_SOURCE EXCERPT_.
┏━━

# Louie - My Disfigured Cichlid Buddy - What is He?



## leftfish

He was in an all Hap tank at my LFS. I saw his crooked mouth and immediately was in love with him. When I tapped the glass he came right up to me. I couldn't resist taking him home. He's been the best fish ever. He gets along with everyone, never shown aggression and when any other fish shows aggression he gets in the middle to deflect the aggressor. The LFS employee said he was a Red Empress but I know that's not it. He looks almost like a cross between an Iodotropheus Stuartgranti and Tropheus Moorii. Is he a hybrid or a disfigured version of some known breed?

Dan


----------



## biglove

He's cute!


----------



## gmaschke

Outght to smack the LFS employee that said red empress LOL!

Kinda looks like he has a hairlip :thumb:


----------



## Anthraxx8500

no idea. id just say his name is louie and call it a day. :lol:


----------



## oldcatfish

Looks like a possible Labeotropheus hybrid. He is kind of cool looking, in a mutant sort of way.


----------



## Flippercon

You should of named him twoface. :lol: . It's a cool looking fish.

┗━━

_DATA RECORDS_.
┏━━

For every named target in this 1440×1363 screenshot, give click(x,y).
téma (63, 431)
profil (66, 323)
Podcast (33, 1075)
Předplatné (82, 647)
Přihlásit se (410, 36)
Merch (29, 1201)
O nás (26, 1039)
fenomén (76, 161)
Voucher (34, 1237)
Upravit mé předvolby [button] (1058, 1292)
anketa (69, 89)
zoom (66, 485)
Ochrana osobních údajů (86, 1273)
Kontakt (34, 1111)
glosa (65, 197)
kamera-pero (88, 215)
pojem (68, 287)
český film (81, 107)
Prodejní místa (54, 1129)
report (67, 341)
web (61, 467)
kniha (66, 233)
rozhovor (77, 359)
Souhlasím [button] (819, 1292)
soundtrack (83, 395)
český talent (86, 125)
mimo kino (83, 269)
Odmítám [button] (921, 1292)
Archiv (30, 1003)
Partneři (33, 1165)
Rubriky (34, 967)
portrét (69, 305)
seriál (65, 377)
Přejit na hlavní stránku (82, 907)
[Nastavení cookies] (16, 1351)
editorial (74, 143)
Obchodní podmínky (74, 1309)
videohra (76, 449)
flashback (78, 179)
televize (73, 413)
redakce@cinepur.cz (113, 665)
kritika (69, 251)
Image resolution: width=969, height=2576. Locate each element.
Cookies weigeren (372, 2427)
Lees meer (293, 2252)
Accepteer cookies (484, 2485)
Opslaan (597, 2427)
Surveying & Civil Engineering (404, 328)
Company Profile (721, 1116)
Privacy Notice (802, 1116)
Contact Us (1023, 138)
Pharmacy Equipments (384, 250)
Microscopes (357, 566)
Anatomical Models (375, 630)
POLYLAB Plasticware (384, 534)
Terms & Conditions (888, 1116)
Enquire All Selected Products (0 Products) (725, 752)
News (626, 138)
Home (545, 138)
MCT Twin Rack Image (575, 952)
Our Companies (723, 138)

┗━━

_EXERCISE DESCRIPTION_. Copy the part of the cichlid forum thread that opens with the words "Looks like a" and closes with "cool looking fish.", swapping "Labeotropheus" for "Metriaclima".

_ANSWER FOR THE TASK_.
Looks like a possible Metriaclima hybrid. He is kind of cool looking, in a mutant sort of way.


----------



## Flippercon

You should of named him twoface. :lol: . It's a cool looking fish.